Além de apontar vícios de contradição insanável na fundamentação e que o tribunal não se mostrou convencido da existência de uma gestão centralizada no GES, a defesa contesta ainda matéria de facto relativamente aos movimentos financeiros e refere que as transferências de sete milhões de euros para a Enterprises/ESI mostram de que “quem se pretende apropriar ilegitimamente de uma qualquer quantia, não injeta fundos na esfera de onde retirou”.
Por último, os advogados de Ricardo Salgado concluem que “a justiça não tem como propósito espezinhar e atropelar a dignidade humana” e que a dignidade do ex-banqueiro “não pode sequer ser beliscada ou abalada por pressões mediáticas”.
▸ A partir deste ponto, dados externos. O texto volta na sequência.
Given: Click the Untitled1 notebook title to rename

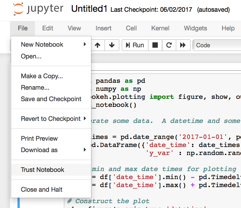Looking at the screenshot, I should point(89,9).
O ex-banqueiro esteve acusado de 21 crimes no processo Operação Marquês, mas, na decisão instrutória proferida em 09 de abril de 2021, o juiz Ivo Rosa deixou cair quase toda a acusação que era imputada ao arguido. Ricardo Salgado acabou pronunciado por apenas três crimes de abuso de confiança, devido a transferências de mais de 10 milhões de euros, para um julgamento em processo separado, cujo acórdão foi conhecido no dia 07 de março deste ano.